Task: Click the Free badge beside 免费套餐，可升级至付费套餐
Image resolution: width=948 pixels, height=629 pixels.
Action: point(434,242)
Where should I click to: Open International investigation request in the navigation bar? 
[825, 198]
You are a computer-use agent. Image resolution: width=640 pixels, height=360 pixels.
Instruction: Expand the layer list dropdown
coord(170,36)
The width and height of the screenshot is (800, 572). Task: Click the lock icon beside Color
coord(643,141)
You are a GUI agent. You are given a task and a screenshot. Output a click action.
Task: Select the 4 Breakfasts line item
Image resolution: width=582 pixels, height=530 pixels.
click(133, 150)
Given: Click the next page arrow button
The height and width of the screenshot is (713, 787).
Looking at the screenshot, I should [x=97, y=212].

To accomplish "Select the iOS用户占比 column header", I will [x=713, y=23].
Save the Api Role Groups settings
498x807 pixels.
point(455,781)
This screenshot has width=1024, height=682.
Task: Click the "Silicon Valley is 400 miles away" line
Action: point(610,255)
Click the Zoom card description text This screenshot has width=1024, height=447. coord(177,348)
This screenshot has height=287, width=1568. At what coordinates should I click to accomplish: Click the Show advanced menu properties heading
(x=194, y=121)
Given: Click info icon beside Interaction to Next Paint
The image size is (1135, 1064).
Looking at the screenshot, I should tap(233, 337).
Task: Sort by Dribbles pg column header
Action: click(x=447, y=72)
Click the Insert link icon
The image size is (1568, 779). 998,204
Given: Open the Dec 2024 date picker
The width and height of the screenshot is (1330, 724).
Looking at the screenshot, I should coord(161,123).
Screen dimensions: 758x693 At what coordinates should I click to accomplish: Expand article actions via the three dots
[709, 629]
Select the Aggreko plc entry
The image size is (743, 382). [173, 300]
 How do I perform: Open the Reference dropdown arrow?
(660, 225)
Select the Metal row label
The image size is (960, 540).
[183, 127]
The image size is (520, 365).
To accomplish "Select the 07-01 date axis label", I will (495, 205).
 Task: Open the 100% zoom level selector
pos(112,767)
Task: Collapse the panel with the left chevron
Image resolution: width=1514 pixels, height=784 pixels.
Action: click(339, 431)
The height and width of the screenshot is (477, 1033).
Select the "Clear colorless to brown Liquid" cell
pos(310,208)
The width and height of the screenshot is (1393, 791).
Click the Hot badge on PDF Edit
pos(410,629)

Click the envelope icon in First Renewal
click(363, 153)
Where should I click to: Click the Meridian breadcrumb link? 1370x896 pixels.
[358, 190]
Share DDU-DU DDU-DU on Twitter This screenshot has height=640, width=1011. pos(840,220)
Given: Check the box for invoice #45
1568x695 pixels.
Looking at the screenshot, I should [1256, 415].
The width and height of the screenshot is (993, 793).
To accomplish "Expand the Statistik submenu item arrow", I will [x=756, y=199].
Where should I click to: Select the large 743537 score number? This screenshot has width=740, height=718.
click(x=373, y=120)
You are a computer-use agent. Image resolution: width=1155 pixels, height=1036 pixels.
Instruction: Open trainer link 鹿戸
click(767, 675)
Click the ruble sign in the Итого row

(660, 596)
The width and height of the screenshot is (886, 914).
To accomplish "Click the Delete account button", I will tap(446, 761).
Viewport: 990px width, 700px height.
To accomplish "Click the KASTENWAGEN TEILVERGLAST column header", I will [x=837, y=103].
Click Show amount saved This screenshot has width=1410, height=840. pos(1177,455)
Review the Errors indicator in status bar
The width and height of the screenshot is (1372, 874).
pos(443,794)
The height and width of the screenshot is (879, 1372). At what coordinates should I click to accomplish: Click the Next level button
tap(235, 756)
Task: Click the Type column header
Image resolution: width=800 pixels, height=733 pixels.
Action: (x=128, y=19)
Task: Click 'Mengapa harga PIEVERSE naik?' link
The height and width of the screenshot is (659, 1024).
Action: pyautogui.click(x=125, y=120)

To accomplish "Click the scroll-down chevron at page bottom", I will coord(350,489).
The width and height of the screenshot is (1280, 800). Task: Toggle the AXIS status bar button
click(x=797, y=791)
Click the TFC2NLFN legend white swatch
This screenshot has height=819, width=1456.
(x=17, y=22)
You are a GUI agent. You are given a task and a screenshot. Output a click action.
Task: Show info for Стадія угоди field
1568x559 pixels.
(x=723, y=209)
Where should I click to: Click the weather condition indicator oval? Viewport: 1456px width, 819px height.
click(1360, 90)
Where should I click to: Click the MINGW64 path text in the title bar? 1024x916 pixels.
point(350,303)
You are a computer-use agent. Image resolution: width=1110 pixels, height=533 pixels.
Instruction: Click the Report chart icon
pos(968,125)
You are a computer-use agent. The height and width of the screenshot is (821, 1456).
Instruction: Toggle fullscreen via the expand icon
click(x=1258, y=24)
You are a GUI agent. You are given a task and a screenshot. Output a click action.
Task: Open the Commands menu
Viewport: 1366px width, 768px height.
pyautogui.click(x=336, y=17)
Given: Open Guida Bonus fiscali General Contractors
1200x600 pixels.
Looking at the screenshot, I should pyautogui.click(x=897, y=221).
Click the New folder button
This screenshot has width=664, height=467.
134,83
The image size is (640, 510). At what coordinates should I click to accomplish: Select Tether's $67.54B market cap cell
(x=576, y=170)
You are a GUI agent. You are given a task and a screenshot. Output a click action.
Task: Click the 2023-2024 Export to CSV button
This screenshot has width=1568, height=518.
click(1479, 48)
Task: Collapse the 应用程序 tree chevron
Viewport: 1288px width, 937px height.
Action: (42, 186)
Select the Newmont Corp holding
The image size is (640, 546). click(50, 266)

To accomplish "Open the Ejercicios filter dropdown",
—————
**Consigne:**
Réécrivez toutes les lignes ci-dessus en remplaçant « Image resolution » par « Screen resolution » partout où il figure. Ne changez rien d'autre.

**Réponse:**
Task: Click the Free badge beside 免费套餐，可升级至付费套餐
Screen resolution: width=948 pixels, height=629 pixels.
Action: point(434,242)
Where should I click to: Open International investigation request in the navigation bar? 
[825, 198]
You are a computer-use agent. Screen resolution: width=640 pixels, height=360 pixels.
Instruction: Expand the layer list dropdown
coord(170,36)
The width and height of the screenshot is (800, 572). Task: Click the lock icon beside Color
coord(643,141)
You are a GUI agent. You are given a task and a screenshot. Output a click action.
Task: Select the 4 Breakfasts line item
Screen resolution: width=582 pixels, height=530 pixels.
click(133, 150)
Given: Click the next page arrow button
The height and width of the screenshot is (713, 787).
Looking at the screenshot, I should [x=97, y=212].

To accomplish "Select the iOS用户占比 column header", I will [x=713, y=23].
Save the Api Role Groups settings
498x807 pixels.
point(455,781)
This screenshot has width=1024, height=682.
Task: Click the "Silicon Valley is 400 miles away" line
Action: point(610,255)
Click the Zoom card description text This screenshot has width=1024, height=447. coord(177,348)
This screenshot has height=287, width=1568. At what coordinates should I click to accomplish: Click the Show advanced menu properties heading
(x=194, y=121)
Given: Click info icon beside Interaction to Next Paint
The image size is (1135, 1064).
Looking at the screenshot, I should tap(233, 337).
Task: Sort by Dribbles pg column header
Action: click(x=447, y=72)
Click the Insert link icon
The image size is (1568, 779). 998,204
Given: Open the Dec 2024 date picker
The width and height of the screenshot is (1330, 724).
Looking at the screenshot, I should coord(161,123).
Screen dimensions: 758x693 At what coordinates should I click to accomplish: Expand article actions via the three dots
[709, 629]
Select the Aggreko plc entry
The image size is (743, 382). [173, 300]
 How do I perform: Open the Reference dropdown arrow?
(660, 225)
Select the Metal row label
The image size is (960, 540).
[183, 127]
The image size is (520, 365).
To accomplish "Select the 07-01 date axis label", I will (495, 205).
 Task: Open the 100% zoom level selector
pos(112,767)
Task: Collapse the panel with the left chevron
Screen resolution: width=1514 pixels, height=784 pixels.
Action: click(339, 431)
The height and width of the screenshot is (477, 1033).
Select the "Clear colorless to brown Liquid" cell
pos(310,208)
The width and height of the screenshot is (1393, 791).
Click the Hot badge on PDF Edit
pos(410,629)

Click the envelope icon in First Renewal
click(363, 153)
Where should I click to: Click the Meridian breadcrumb link? 1370x896 pixels.
[358, 190]
Share DDU-DU DDU-DU on Twitter This screenshot has height=640, width=1011. pos(840,220)
Given: Check the box for invoice #45
1568x695 pixels.
Looking at the screenshot, I should [1256, 415].
The width and height of the screenshot is (993, 793).
To accomplish "Expand the Statistik submenu item arrow", I will [x=756, y=199].
Where should I click to: Select the large 743537 score number? This screenshot has width=740, height=718.
click(x=373, y=120)
You are a computer-use agent. Screen resolution: width=1155 pixels, height=1036 pixels.
Instruction: Open trainer link 鹿戸
click(767, 675)
Click the ruble sign in the Итого row

(660, 596)
The width and height of the screenshot is (886, 914).
To accomplish "Click the Delete account button", I will tap(446, 761).
Viewport: 990px width, 700px height.
To accomplish "Click the KASTENWAGEN TEILVERGLAST column header", I will [x=837, y=103].
Click Show amount saved This screenshot has width=1410, height=840. pos(1177,455)
Review the Errors indicator in status bar
The width and height of the screenshot is (1372, 874).
pos(443,794)
The height and width of the screenshot is (879, 1372). At what coordinates should I click to accomplish: Click the Next level button
tap(235, 756)
Task: Click the Type column header
Screen resolution: width=800 pixels, height=733 pixels.
Action: (x=128, y=19)
Task: Click 'Mengapa harga PIEVERSE naik?' link
The height and width of the screenshot is (659, 1024).
Action: pyautogui.click(x=125, y=120)

To accomplish "Click the scroll-down chevron at page bottom", I will coord(350,489).
The width and height of the screenshot is (1280, 800). Task: Toggle the AXIS status bar button
click(x=797, y=791)
Click the TFC2NLFN legend white swatch
This screenshot has height=819, width=1456.
(x=17, y=22)
You are a GUI agent. You are given a task and a screenshot. Output a click action.
Task: Show info for Стадія угоди field
1568x559 pixels.
(x=723, y=209)
Where should I click to: Click the weather condition indicator oval? Viewport: 1456px width, 819px height.
click(1360, 90)
Where should I click to: Click the MINGW64 path text in the title bar? 1024x916 pixels.
point(350,303)
You are a computer-use agent. Screen resolution: width=1110 pixels, height=533 pixels.
Instruction: Click the Report chart icon
pos(968,125)
You are a computer-use agent. The height and width of the screenshot is (821, 1456).
Instruction: Toggle fullscreen via the expand icon
click(x=1258, y=24)
You are a GUI agent. You are given a task and a screenshot. Output a click action.
Task: Open the Commands menu
Viewport: 1366px width, 768px height.
pyautogui.click(x=336, y=17)
Given: Open Guida Bonus fiscali General Contractors
1200x600 pixels.
Looking at the screenshot, I should pyautogui.click(x=897, y=221).
Click the New folder button
This screenshot has width=664, height=467.
134,83
The image size is (640, 510). At what coordinates should I click to accomplish: Select Tether's $67.54B market cap cell
(x=576, y=170)
You are a GUI agent. You are given a task and a screenshot. Output a click action.
Task: Click the 2023-2024 Export to CSV button
This screenshot has width=1568, height=518.
click(1479, 48)
Task: Collapse the 应用程序 tree chevron
Viewport: 1288px width, 937px height.
Action: (42, 186)
Select the Newmont Corp holding
The image size is (640, 546). click(50, 266)

To accomplish "Open the Ejercicios filter dropdown",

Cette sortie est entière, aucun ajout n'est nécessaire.